13,000 Years Ago, Someone Painted a Bison in the Dark. We Just Found Out When.

The Font-de-Gaume cave sits in a limestone hillside near the town of Les Eyzies in the Dordogne region of southwestern France. It has been a UNESCO World Heritage site since 1979. It contains over 200 painted and engraved figures, including more than 80 bison, roughly 40 horses, and over 20 mammoths, along with handprints, abstract motifs, and what appears to be a human or animal face. It is the only cave in France with polychrome cave paintings still open to visitors, and entry numbers are strictly limited to protect the underground environment.
Denis Peyrony, a local schoolmaster, discovered the paintings in September 1901, though local people had used the cave for years without understanding what the painted walls meant. The art has always been assumed, based on its style, to date to the Magdalenian period, roughly 16,000 to 18,000 years ago. No one had been able to verify that assumption through direct dating until now. A study published on March 9, 2026 in the Proceedings of the National Academy of Sciences changed that. For the first time, researchers have radiocarbon-dated paintings in Font-de-Gaume directly.

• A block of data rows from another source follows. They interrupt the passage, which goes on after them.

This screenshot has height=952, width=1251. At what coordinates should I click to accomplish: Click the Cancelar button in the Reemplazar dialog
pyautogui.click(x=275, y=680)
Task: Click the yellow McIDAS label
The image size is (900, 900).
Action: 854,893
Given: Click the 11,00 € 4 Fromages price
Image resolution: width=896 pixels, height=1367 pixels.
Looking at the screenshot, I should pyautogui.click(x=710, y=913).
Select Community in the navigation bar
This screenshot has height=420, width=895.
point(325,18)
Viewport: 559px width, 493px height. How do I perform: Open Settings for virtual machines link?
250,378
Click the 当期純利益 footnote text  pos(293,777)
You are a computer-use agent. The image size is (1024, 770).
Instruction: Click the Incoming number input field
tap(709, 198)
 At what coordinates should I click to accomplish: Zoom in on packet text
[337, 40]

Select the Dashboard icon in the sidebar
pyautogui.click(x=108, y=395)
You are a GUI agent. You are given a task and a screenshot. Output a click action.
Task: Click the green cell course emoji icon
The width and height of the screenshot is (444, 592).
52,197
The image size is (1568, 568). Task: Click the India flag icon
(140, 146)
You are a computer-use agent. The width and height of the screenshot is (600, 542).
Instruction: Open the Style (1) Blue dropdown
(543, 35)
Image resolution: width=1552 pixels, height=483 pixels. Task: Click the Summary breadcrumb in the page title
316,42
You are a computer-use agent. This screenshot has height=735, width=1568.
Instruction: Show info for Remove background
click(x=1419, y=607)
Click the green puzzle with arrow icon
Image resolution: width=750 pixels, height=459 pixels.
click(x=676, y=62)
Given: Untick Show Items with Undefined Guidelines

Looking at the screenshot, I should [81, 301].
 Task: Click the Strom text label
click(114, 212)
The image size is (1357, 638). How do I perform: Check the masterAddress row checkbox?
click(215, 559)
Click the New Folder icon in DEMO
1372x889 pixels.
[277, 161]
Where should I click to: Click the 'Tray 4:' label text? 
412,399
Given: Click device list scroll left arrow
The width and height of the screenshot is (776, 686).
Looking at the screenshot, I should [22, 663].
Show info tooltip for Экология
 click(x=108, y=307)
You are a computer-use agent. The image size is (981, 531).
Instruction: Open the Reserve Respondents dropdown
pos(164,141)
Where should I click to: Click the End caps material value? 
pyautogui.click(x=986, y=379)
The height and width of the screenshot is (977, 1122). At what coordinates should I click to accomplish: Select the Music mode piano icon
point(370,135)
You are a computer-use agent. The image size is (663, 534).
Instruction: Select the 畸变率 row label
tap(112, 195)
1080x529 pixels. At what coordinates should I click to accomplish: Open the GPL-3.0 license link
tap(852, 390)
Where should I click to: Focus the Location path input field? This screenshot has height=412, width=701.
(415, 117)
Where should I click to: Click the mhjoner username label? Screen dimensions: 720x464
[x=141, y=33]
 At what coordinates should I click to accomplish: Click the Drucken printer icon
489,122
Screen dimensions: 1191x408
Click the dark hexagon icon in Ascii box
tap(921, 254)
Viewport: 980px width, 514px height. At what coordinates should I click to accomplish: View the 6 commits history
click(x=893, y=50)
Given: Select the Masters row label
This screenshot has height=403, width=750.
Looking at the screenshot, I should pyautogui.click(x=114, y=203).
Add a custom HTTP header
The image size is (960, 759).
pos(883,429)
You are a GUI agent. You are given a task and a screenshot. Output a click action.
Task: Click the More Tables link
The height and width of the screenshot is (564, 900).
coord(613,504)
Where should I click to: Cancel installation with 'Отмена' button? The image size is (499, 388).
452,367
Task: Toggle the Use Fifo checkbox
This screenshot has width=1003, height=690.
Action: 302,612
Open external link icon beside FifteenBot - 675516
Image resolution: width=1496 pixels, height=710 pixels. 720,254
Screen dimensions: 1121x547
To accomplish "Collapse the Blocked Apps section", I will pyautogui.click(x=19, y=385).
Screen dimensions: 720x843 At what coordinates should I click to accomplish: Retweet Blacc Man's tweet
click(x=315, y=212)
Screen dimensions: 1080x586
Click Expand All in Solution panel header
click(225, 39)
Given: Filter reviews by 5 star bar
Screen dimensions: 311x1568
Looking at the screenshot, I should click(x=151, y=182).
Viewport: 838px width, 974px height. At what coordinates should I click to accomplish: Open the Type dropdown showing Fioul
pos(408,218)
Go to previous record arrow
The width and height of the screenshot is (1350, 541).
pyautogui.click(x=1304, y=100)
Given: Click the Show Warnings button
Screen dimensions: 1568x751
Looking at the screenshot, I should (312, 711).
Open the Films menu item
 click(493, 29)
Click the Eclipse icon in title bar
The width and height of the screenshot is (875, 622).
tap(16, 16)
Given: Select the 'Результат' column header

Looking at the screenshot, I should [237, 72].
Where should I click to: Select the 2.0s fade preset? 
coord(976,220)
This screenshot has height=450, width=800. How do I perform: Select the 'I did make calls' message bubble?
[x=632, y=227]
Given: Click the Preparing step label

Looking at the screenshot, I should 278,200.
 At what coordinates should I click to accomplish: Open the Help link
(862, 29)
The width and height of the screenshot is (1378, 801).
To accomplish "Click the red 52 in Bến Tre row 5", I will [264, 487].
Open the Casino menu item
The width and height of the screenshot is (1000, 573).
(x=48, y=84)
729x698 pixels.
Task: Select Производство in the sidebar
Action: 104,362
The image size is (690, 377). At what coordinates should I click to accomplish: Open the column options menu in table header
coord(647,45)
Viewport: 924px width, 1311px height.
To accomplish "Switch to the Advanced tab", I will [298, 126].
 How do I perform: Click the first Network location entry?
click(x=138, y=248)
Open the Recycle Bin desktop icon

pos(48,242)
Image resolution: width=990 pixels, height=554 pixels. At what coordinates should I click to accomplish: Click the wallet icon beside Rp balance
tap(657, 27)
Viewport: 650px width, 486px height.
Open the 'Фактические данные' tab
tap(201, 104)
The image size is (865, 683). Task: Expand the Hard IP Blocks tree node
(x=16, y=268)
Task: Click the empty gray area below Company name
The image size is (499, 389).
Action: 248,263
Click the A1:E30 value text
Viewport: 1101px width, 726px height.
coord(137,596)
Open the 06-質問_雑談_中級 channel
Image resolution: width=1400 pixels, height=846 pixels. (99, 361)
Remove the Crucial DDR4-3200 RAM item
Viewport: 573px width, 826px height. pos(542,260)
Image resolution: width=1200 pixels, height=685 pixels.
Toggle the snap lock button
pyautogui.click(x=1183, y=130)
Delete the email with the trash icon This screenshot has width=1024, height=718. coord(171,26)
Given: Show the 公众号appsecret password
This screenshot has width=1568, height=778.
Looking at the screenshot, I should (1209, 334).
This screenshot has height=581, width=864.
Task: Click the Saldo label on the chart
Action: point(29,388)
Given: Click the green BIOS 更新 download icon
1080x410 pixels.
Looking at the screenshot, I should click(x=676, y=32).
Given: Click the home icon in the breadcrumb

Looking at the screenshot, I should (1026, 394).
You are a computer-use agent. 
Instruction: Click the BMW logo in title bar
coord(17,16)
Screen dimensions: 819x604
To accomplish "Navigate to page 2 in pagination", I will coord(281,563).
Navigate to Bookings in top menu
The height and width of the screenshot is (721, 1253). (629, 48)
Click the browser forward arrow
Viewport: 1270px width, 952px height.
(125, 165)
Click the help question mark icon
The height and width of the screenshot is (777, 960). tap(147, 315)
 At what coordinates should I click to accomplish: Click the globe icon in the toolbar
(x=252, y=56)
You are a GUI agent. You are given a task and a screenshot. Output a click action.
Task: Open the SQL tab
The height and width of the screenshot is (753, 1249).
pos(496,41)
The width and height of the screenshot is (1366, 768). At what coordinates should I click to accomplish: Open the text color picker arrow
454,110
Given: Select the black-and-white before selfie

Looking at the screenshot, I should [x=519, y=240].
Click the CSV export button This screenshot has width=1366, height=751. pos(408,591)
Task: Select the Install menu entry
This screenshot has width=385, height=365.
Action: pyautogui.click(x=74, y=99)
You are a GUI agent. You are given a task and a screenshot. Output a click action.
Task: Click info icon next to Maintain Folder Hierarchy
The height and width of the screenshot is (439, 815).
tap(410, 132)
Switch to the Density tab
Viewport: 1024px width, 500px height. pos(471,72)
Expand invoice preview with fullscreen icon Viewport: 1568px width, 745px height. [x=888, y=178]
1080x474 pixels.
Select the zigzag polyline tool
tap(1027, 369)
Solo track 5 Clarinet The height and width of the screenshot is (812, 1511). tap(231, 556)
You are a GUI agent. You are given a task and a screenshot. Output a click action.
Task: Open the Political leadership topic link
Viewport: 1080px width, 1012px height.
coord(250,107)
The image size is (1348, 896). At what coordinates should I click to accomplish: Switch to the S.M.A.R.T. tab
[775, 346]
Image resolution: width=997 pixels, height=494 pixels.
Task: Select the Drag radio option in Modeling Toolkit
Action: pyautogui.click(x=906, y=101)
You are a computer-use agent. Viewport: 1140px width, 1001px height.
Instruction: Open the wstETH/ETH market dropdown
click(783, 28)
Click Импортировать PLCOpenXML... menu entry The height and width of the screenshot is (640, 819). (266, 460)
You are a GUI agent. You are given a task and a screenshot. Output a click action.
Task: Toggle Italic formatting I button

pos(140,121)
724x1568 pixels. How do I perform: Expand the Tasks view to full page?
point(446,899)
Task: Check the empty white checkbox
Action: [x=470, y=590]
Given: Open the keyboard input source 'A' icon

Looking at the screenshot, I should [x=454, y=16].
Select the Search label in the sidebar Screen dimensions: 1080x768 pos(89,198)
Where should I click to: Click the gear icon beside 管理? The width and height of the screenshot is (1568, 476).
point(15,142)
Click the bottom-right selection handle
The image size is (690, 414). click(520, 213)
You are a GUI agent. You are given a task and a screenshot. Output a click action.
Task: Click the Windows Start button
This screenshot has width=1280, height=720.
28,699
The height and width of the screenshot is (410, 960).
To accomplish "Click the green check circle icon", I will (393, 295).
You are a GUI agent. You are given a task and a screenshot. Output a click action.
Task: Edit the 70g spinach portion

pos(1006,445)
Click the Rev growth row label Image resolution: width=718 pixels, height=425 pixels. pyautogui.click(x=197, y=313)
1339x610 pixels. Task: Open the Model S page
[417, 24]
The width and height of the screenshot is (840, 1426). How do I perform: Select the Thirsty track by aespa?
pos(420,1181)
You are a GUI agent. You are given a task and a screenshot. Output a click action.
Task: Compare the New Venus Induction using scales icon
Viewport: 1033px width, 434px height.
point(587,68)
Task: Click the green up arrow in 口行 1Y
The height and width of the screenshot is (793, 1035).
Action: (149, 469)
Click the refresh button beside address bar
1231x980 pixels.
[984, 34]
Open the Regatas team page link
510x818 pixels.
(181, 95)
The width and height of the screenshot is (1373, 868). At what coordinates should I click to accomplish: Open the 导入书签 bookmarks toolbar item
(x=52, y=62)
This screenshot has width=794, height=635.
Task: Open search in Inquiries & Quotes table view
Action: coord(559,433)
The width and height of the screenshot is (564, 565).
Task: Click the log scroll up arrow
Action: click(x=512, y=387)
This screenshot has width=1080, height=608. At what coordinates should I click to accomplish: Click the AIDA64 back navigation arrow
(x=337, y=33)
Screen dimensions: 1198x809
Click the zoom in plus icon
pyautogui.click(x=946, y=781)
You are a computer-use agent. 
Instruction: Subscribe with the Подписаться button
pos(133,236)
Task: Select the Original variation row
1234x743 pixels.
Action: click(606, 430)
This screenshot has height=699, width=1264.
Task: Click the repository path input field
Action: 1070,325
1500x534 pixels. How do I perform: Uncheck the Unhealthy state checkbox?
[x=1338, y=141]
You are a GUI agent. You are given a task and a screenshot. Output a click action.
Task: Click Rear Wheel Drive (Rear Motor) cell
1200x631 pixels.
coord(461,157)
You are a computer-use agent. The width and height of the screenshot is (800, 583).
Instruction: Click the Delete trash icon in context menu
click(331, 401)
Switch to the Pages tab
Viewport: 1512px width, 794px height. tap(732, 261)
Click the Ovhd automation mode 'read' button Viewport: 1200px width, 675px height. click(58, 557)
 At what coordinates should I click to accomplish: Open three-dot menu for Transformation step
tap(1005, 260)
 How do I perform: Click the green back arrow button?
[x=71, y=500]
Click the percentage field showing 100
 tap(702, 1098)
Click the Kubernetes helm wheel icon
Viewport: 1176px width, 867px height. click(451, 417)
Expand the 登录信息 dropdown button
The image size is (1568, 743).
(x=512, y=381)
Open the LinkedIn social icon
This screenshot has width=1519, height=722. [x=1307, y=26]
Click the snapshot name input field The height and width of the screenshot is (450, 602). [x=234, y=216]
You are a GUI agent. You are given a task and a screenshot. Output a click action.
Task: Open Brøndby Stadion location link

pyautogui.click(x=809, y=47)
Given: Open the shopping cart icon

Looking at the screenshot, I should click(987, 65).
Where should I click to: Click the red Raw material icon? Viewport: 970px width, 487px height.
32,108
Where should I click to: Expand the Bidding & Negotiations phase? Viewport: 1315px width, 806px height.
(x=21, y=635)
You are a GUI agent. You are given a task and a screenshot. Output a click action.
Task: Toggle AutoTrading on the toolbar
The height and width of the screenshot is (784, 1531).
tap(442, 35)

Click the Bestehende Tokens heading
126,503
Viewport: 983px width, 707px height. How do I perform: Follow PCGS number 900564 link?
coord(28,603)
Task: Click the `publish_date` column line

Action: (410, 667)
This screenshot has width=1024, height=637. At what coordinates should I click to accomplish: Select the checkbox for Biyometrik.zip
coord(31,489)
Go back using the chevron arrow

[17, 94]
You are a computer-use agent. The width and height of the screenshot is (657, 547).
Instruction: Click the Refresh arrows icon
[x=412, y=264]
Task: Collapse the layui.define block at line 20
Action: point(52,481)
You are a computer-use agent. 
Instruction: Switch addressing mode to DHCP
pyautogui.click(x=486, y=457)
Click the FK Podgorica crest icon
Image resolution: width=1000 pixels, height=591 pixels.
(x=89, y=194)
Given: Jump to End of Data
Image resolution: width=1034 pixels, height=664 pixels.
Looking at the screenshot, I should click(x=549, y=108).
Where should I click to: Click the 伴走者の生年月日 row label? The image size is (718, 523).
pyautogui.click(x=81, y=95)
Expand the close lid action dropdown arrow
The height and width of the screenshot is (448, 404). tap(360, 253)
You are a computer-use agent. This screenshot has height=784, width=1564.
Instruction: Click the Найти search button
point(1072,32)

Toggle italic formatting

Why This Cave Could Not Be Dated Until Now
For decades, the standard assumption about Dordogne cave art was that its black pigments were made from manganese oxide, a mineral compound containing no organic carbon and therefore impossible to radiocarbon date. No one had systematically tested whether this was actually true for every figure in every cave.
In 2023, Ina Reiche of the French National Center for Scientific Research (CNRS) and her colleagues used Raman microspectrometry and hyperspectral imaging to examine the black pigments in Font-de-Gaume without touching the walls. They found traces of charcoal, a carbon-based material, in several of the black figures. Charcoal contains carbon-14 and can be dated. The uniform presence of charcoal throughout the black outlines of the figures, rather than just on their edges, ruled out contamination from tourist activity or modern soot. Someone had deliberately used charcoal as a pigment.
The team received exceptional permission to take four microscopic samples from two figures: a bison and a figure interpreted as a mask. The samples were taken from the pigment layer itself, using a process so delicate that the removed material is invisible to the naked eye.
What the Dates Showed
The results confirmed a Paleolithic age for both figures, though the specific dates were somewhat more recent than style-based estimates had suggested. The bison was painted between approximately 13,162 and 13,461 years ago. Two sections of the mask dated to roughly 15,000 years ago. A third section of the mask returned a date of around 8,500 to 9,000 years ago. The researchers suggested this section may have been retouched by a later person, or possibly represents accidental contamination from a more recent carbon source. The possibility that two different people, separated by thousands of years, worked on the same wall in the same cave is not something that can be ruled out.
The bison date, around 13,000 years ago, places it in the Magdalenian period but toward the later end of the broad estimate that had been used based on style alone. Lead researcher Ina Reiche described the significance directly: ‘We provide the experimental confirmation of the Paleolithic age of cave art in the Font-de-Gaume cave. This result represents a scientific breakthrough and a paradigm change.’

Font-de-Gaume is fragile. Lascaux’s closure stands as a warning about what happens when too much human activity reaches a decorated cave. The bison that was painted around 13,000 years ago survived intact until 1901 when Peyrony found it, and has survived the century of tourism and research since. Whether it continues to survive depends on how carefully the site is managed in the decades ahead.
The person who painted it was standing in near-total darkness, with a small flame for light, holding charcoal against limestone. Thirteen thousand years later, a scientist took a sample smaller than a pinhead and told us exactly when. What would you have painted in that cave?